64 1 Skirmishing, enveloping, charging, the barbarians struggled to break the line of outposts and force their way to the working parties. Labourers and combatants mingled their cries. Everything alike was to the disadvantage of the Romans — the ground, deep in slime and ooze, too unstable for standing fast and too slippery for advancing — the weight of armour on their backs — their inability amid the water to balance the pilum for a throw. The Cherusci, on the other hand, were habituated to marsh-fighting, long of limb, and armed with huge lances to wound from a distance. In fact, the legions were already wavering when night at last released them from the unequal struggle.

Success had made the Germans indefatigable. Even now they took no rest, but proceeded to divert all streams, springing from the surrounding hills, into the plain below, flooding the ground, submerging the little work accomplished, and doubling the task of the soldiery. Still, it was Caecina’s fortieth year of active service as commander or commanded, and he knew success and danger too well to be easily perturbed. On balancing the possibilities, he could see no other course than to hold the enemy to the woods until his wounded and the more heavily laden part of the column passed on: for extended between mountain and morass was a level patch which would just allow an attenuated line of battle. The fifth legion was selected for the right flank, the twenty-first for the left; the first was to lead the van, the twentieth to stem the inevitable pursuit.

▸ **Records provided**:
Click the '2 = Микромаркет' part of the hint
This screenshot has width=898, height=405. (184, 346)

--

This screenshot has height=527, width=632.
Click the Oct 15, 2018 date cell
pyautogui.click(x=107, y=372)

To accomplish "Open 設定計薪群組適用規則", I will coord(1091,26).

▸ **Short exercise 1**: According to the account of the marsh battle, why was Caecina not easily perturbed when the Germans flooded the ground?
▸ **Short exercise 2**: Rescale the listing starting at the line that contains "This screenshot has height=527, width=632." and ending at the line that contains "I will coord(1091,26).", both included. Write out only those lines, requests included, with each coordinate in the answers multiplied by 1.9 and rounded to a whole number, halves up.
The listing has no connection to the account of the marsh battle.

▸ **Problem solution 1**: It was Caecina's fortieth year of active service as commander or commanded. He knew success and danger too well to be easily perturbed.

▸ **Problem solution 2**:
This screenshot has height=527, width=632.
Click the Oct 15, 2018 date cell
pyautogui.click(x=203, y=707)

To accomplish "Open 設定計薪群組適用規則", I will coord(2073,49).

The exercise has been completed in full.